Sur les questions préjudicielles
Sur la première question
25 Par sa première question, la juridiction de renvoi demande, en substance, si l’article 6 de la directive EIE doit être interprété en ce sens qu’un État membre peut conduire les opérations de participation du public au processus décisionnel afférentes à un projet au niveau du siège de l’autorité administrative régionale compétente, et non au niveau de l’unité municipale dont dépend le lieu d’implantation de ce projet.
26 Il y a lieu de relever, à cet égard, que l’article 6, paragraphe 5, de la directive EIE réserve expressément aux États membres le soin de déterminer les modalités précises tant de l’information du public que de la consultation du public concerné.
27 Dans ces conditions, en l’absence de règles fixées par le droit de l’Union concernant les modalités procédurales suivant lesquelles les États membres doivent s’acquitter de leurs obligations en matière d’information et de participation du public au processus décisionnel en matière environnementale, il appartient, selon une jurisprudence constante, à l’ordre juridique interne de chaque État membre de régler ces modalités en vertu du principe de l’autonomie procédurale, à condition, toutefois,
qu’elles ne soient pas moins favorables que celles régissant des situations similaires de nature interne (principe d’équivalence) et qu’elles ne rendent pas impossible en pratique ou excessivement difficile l’exercice des droits conférés par l’ordre juridique de l’Union (principe d’effectivité) (voir, par analogie, arrêt du 20 octobre 2016, Danqua, C‑429/15, EU:C:2016:789, point 29).
28 Il convient, d’emblée, de dissiper tout doute quant au respect de la condition tenant au principe d’équivalence dans une situation de demande d’autorisation environnementale telle que celle en cause au principal. En effet, et sous réserve des vérifications incombant à la juridiction de renvoi, il ne ressort pas du dossier dont dispose la Cour, et il n’a d’ailleurs pas été allégué, que des situations similaires soient régies par des modalités procédurales nationales qui seraient plus favorables
que celles prévues pour la mise en œuvre de la directive EIE et appliquées au principal.
29 S’agissant du principe d’effectivité, en revanche, la juridiction de renvoi s’interroge au regard de trois aspects de la procédure en cause au principal.
30 Elle mentionne, en premier lieu, la manière dont le public a été informé de l’existence du projet et de la consultation dont celui-ci devait faire l’objet.

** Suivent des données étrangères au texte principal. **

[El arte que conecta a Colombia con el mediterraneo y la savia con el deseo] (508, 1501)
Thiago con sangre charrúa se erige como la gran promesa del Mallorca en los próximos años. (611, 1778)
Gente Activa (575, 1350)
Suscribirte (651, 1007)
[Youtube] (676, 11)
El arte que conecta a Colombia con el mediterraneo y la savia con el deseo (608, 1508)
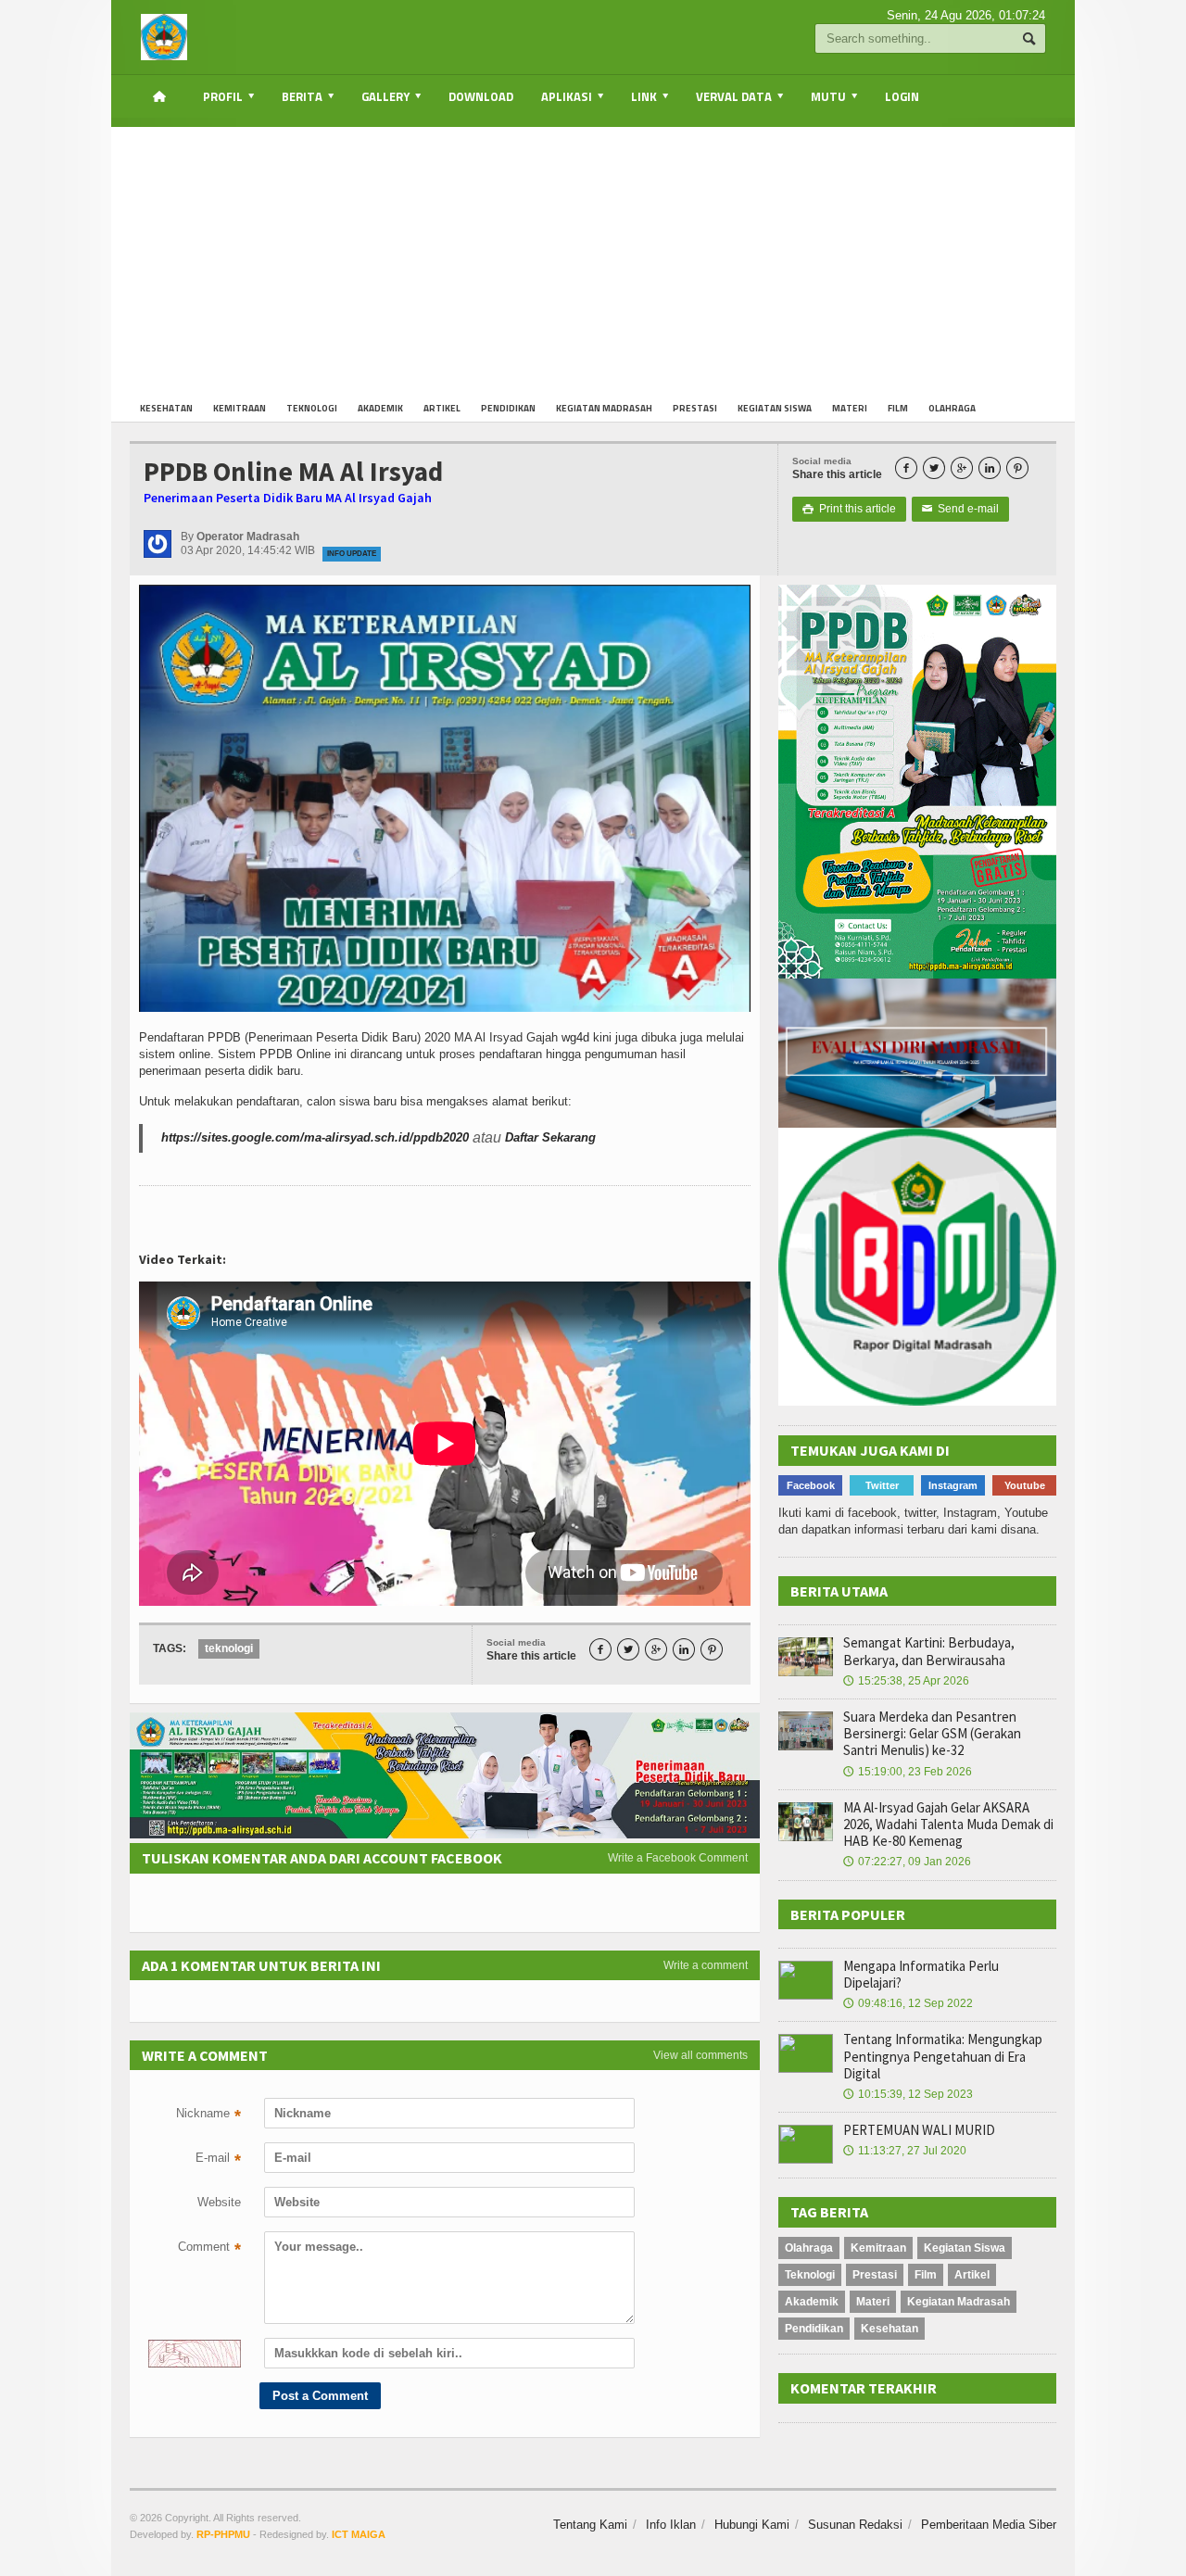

31 À cet égard, il convient de rappeler que, en vertu de l’article 6, paragraphe 4, de la directive EIE, les possibilités que se voit reconnaître le public concerné de participer à un stade précoce au processus décisionnel environnemental doivent être effectives.
32 Par conséquent, ainsi que l’a relevé Mme l’avocate générale au point 53 de ses conclusions, toute communication en la matière n’est pas en soi suffisante. En effet, les autorités compétentes doivent s’assurer que les canaux d’information utilisés peuvent être raisonnablement regardés comme étant propres à atteindre les membres du public concerné, afin de leur donner une possibilité adéquate d’être tenus informés des activités projetées, du processus décisionnel et de leurs possibilités de
participation à un stade précoce de la procédure.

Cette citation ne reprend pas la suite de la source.